- What is being asked
Write out all of the entries exactly as given.
* * * * * * * * *
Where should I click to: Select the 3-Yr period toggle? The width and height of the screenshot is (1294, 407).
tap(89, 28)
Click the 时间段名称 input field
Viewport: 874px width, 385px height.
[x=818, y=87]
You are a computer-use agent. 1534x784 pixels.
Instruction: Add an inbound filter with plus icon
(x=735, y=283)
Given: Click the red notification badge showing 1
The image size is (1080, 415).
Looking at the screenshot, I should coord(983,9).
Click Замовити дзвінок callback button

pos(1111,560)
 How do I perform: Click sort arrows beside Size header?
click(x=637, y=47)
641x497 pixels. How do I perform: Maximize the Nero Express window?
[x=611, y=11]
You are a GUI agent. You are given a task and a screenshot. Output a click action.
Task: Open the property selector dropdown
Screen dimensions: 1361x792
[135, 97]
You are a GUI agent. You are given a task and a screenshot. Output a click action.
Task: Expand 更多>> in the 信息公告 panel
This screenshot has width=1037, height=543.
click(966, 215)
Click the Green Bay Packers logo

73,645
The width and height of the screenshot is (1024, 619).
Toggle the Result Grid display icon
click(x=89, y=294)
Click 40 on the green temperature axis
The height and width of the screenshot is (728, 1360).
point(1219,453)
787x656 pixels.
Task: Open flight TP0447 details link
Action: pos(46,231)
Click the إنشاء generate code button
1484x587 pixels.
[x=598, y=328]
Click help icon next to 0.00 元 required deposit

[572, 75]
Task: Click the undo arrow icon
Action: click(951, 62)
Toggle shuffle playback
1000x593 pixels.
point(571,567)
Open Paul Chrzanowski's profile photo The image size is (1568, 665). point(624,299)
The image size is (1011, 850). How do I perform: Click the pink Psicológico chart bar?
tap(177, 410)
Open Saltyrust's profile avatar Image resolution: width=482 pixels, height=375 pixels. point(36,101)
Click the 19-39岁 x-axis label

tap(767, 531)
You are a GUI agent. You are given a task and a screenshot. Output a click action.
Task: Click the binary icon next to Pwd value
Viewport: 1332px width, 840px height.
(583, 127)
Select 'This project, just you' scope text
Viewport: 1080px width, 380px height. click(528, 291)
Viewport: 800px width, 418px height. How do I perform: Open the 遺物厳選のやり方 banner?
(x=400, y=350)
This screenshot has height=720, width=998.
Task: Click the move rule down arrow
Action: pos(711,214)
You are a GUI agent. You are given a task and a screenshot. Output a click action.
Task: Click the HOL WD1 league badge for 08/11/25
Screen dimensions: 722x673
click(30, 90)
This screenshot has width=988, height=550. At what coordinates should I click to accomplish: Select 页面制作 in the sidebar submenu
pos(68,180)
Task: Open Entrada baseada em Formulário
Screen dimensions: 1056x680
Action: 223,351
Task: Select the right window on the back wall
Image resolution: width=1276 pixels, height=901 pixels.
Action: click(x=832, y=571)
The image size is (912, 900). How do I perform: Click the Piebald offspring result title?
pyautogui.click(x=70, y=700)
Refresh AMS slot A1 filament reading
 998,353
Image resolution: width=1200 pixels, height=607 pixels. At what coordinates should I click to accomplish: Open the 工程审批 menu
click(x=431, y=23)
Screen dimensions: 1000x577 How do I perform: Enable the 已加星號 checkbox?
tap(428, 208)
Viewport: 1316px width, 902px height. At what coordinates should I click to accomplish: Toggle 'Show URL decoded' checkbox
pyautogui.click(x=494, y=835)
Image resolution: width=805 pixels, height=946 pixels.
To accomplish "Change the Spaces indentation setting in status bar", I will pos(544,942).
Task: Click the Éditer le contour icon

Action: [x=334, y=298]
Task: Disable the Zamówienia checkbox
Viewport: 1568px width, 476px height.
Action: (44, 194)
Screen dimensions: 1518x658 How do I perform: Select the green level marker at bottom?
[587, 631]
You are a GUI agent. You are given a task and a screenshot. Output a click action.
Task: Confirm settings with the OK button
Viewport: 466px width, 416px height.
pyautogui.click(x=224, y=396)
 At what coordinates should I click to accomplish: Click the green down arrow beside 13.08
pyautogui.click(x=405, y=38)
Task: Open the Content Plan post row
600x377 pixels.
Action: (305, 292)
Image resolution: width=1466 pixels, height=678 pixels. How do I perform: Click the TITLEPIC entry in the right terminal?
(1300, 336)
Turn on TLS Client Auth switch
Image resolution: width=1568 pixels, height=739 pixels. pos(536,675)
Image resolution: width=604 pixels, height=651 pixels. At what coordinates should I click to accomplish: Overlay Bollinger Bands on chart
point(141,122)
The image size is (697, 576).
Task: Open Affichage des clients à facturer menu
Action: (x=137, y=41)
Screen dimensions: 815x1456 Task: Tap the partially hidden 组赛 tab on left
* * * * * * * * *
- Answer to the problem
Where should I click to: Select the 3-Yr period toggle? The width and height of the screenshot is (1294, 407).
tap(89, 28)
Click the 时间段名称 input field
Viewport: 874px width, 385px height.
[x=818, y=87]
You are a computer-use agent. 1534x784 pixels.
Instruction: Add an inbound filter with plus icon
(x=735, y=283)
Given: Click the red notification badge showing 1
The image size is (1080, 415).
Looking at the screenshot, I should coord(983,9).
Click Замовити дзвінок callback button

pos(1111,560)
 How do I perform: Click sort arrows beside Size header?
click(x=637, y=47)
641x497 pixels. How do I perform: Maximize the Nero Express window?
[x=611, y=11]
You are a GUI agent. You are given a task and a screenshot. Output a click action.
Task: Open the property selector dropdown
Screen dimensions: 1361x792
[135, 97]
You are a GUI agent. You are given a task and a screenshot. Output a click action.
Task: Expand 更多>> in the 信息公告 panel
This screenshot has width=1037, height=543.
click(966, 215)
Click the Green Bay Packers logo

73,645
The width and height of the screenshot is (1024, 619).
Toggle the Result Grid display icon
click(x=89, y=294)
Click 40 on the green temperature axis
The height and width of the screenshot is (728, 1360).
point(1219,453)
787x656 pixels.
Task: Open flight TP0447 details link
Action: pos(46,231)
Click the إنشاء generate code button
1484x587 pixels.
[x=598, y=328]
Click help icon next to 0.00 元 required deposit

[572, 75]
Task: Click the undo arrow icon
Action: click(951, 62)
Toggle shuffle playback
1000x593 pixels.
point(571,567)
Open Paul Chrzanowski's profile photo The image size is (1568, 665). point(624,299)
The image size is (1011, 850). How do I perform: Click the pink Psicológico chart bar?
tap(177, 410)
Open Saltyrust's profile avatar Image resolution: width=482 pixels, height=375 pixels. point(36,101)
Click the 19-39岁 x-axis label

tap(767, 531)
You are a GUI agent. You are given a task and a screenshot. Output a click action.
Task: Click the binary icon next to Pwd value
Viewport: 1332px width, 840px height.
(583, 127)
Select 'This project, just you' scope text
Viewport: 1080px width, 380px height. click(528, 291)
Viewport: 800px width, 418px height. How do I perform: Open the 遺物厳選のやり方 banner?
(x=400, y=350)
This screenshot has height=720, width=998.
Task: Click the move rule down arrow
Action: pos(711,214)
You are a GUI agent. You are given a task and a screenshot. Output a click action.
Task: Click the HOL WD1 league badge for 08/11/25
Screen dimensions: 722x673
click(30, 90)
This screenshot has width=988, height=550. At what coordinates should I click to accomplish: Select 页面制作 in the sidebar submenu
pos(68,180)
Task: Open Entrada baseada em Formulário
Screen dimensions: 1056x680
Action: 223,351
Task: Select the right window on the back wall
Image resolution: width=1276 pixels, height=901 pixels.
Action: click(x=832, y=571)
The image size is (912, 900). How do I perform: Click the Piebald offspring result title?
pyautogui.click(x=70, y=700)
Refresh AMS slot A1 filament reading
 998,353
Image resolution: width=1200 pixels, height=607 pixels. At what coordinates should I click to accomplish: Open the 工程审批 menu
click(x=431, y=23)
Screen dimensions: 1000x577 How do I perform: Enable the 已加星號 checkbox?
tap(428, 208)
Viewport: 1316px width, 902px height. At what coordinates should I click to accomplish: Toggle 'Show URL decoded' checkbox
pyautogui.click(x=494, y=835)
Image resolution: width=805 pixels, height=946 pixels.
To accomplish "Change the Spaces indentation setting in status bar", I will pos(544,942).
Task: Click the Éditer le contour icon

Action: [x=334, y=298]
Task: Disable the Zamówienia checkbox
Viewport: 1568px width, 476px height.
Action: (44, 194)
Screen dimensions: 1518x658 How do I perform: Select the green level marker at bottom?
[587, 631]
You are a GUI agent. You are given a task and a screenshot. Output a click action.
Task: Confirm settings with the OK button
Viewport: 466px width, 416px height.
pyautogui.click(x=224, y=396)
 At what coordinates should I click to accomplish: Click the green down arrow beside 13.08
pyautogui.click(x=405, y=38)
Task: Open the Content Plan post row
600x377 pixels.
Action: (305, 292)
Image resolution: width=1466 pixels, height=678 pixels. How do I perform: Click the TITLEPIC entry in the right terminal?
(1300, 336)
Turn on TLS Client Auth switch
Image resolution: width=1568 pixels, height=739 pixels. pos(536,675)
Image resolution: width=604 pixels, height=651 pixels. At what coordinates should I click to accomplish: Overlay Bollinger Bands on chart
point(141,122)
The image size is (697, 576).
Task: Open Affichage des clients à facturer menu
Action: (x=137, y=41)
Screen dimensions: 815x1456 Task: Tap the partially hidden 组赛 tab on left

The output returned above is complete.